The present invention relates to a measuring system with ratiometric frequency output and a method for improving the measurement accuracy of such a system.
Measuring systems having one or several sensors and an associated evaluation unit are widespread. To illustrate the principal design of measuring systems of this type, an air-mass sensor that is known from automotive technology will be described hereinbelow in greater detail as an example. The invention should not be limited to air-mass sensors, however.
In order to determine the flow of a flowing medium, such as air, fuel-injection installations include a mass flow meter, which is also referred to in the literature as an air-mass sensor. With known mass-flow sensors of this type, the sensor element is exposed to a stream of air in the intake manifold of the internal combustion engine. The sensor element has a heater and measuring resistors that are cooled via convection by the air stream, which brings about a change in resistance. The air stream flowing through the intake manifold can be determined from the unbalance of a measurement bridge. Finally, the sensor provides a measured signal, which is transmitted to a distant evaluation unit.
For this purpose, an air-mass sensor further includes a (digital) interface for transmission of the measured signal. The evaluation unit extracts the useful information from the received signal and evaluates it.
A typical example of a measuring system of this type having a digital interface is shown in a schematic representation in FIG. 3. The measuring system shown includes a measuring device 1 having an interface 5 for the transmission of digital signals to an evaluation unit 2. Measuring device 1 and evaluation unit 2 are interconnected via a cable 11.
Interface 5 is based substantially on digital circuit technology and includes a clock input 3, to which a clock pulse having a certain frequency (e.g., 10 MHz) is supplied, and a signal input 10, to which the measured signal from the sensor is applied.

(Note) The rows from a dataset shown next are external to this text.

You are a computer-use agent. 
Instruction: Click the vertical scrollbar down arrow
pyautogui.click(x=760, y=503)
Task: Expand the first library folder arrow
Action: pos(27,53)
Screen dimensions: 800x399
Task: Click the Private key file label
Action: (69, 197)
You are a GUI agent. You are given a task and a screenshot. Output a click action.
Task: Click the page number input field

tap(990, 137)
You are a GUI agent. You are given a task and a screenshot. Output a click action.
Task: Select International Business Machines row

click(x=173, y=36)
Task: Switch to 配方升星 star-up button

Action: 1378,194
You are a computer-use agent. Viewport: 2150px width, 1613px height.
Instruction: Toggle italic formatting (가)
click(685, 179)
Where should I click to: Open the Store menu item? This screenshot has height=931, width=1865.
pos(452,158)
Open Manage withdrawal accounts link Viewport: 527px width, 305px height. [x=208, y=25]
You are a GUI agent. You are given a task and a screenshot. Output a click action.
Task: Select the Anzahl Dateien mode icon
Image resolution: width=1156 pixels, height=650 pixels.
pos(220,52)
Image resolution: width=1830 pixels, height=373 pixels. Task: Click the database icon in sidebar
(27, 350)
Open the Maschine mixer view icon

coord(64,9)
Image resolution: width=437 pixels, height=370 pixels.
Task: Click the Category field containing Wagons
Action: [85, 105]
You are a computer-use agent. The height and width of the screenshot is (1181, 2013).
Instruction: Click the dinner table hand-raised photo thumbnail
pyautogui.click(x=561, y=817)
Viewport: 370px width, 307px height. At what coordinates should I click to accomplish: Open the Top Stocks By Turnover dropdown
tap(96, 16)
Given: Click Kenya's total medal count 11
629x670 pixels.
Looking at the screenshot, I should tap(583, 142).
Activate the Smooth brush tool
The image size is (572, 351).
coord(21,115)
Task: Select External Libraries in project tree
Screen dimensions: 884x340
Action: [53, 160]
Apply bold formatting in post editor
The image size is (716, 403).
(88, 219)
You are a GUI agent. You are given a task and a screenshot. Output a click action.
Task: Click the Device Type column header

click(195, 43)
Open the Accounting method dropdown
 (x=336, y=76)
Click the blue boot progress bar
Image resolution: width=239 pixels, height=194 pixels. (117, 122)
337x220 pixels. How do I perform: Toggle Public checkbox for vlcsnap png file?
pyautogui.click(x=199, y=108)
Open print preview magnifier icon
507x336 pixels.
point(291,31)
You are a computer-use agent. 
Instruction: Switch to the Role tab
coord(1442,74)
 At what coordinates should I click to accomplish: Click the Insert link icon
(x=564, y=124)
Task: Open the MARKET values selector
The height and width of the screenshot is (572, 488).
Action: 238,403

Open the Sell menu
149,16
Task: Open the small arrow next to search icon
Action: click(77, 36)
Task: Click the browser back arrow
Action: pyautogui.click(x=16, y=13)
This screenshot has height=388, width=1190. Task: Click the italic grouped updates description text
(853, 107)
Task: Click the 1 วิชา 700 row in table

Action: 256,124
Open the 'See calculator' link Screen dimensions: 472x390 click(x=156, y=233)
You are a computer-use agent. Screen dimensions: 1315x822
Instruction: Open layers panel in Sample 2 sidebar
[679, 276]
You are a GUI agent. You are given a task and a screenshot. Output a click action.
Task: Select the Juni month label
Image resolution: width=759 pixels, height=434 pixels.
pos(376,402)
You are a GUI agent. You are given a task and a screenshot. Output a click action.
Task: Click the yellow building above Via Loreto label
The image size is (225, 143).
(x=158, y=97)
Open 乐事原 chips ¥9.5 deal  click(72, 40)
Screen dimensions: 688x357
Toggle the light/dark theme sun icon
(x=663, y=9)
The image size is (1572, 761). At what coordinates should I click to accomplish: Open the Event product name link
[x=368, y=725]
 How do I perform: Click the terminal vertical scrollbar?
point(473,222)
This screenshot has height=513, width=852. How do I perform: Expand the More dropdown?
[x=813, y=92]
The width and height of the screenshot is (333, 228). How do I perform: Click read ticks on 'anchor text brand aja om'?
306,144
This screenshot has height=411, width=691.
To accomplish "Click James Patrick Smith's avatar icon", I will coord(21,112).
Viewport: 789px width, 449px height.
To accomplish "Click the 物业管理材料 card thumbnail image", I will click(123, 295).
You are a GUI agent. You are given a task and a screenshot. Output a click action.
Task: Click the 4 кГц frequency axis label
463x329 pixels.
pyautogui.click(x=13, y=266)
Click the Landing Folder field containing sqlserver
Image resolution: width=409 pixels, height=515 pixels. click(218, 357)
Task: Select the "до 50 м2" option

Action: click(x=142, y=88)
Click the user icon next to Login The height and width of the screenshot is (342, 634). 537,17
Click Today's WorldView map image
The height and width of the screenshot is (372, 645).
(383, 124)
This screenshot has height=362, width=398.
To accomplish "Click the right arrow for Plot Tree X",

Interface 5 further includes an arithmetic unit 6, which processes the measured signal and outputs a corresponding signal at signal output 7 of interface 5.
The output signal is typically a signal derived from the system clock signal and the measured signal. As a result, a linear relationship usually exists between the clock signal and the output signal.
Transmission of the useful information (the measured value) can be carried out basically using all known transmission methods, such as modulation procedures. The useful information can also be depicted in the on/off ratio or in the frequency and/or period duration of the output signal.
With known systems, the useful signal is usually contained in the period duration of the output signal, since a coding of this type is relatively easy to realize and it enables very high measurement accuracy.
The system clock signal that is applied to clock input 3 is generated by a pulse generator 4, such as an oscillator or quartz. Oscillators or quartzes of this type can have high tolerances and/or pulse fluctuations. The deviation of the system clock signal affects the output signal in a directly proportional manner, however, and can therefore strongly interfere with measurement accuracy.
With applications having a large measuring range, in particular, measuring systems of this type can fulfill the specified requirements for measurement tolerance only if highly-accurate quartzes and/or oscillators are used. Precise quartzes are correspondingly expensive, however, and they cannot be integrated directly, due to reasons of cost.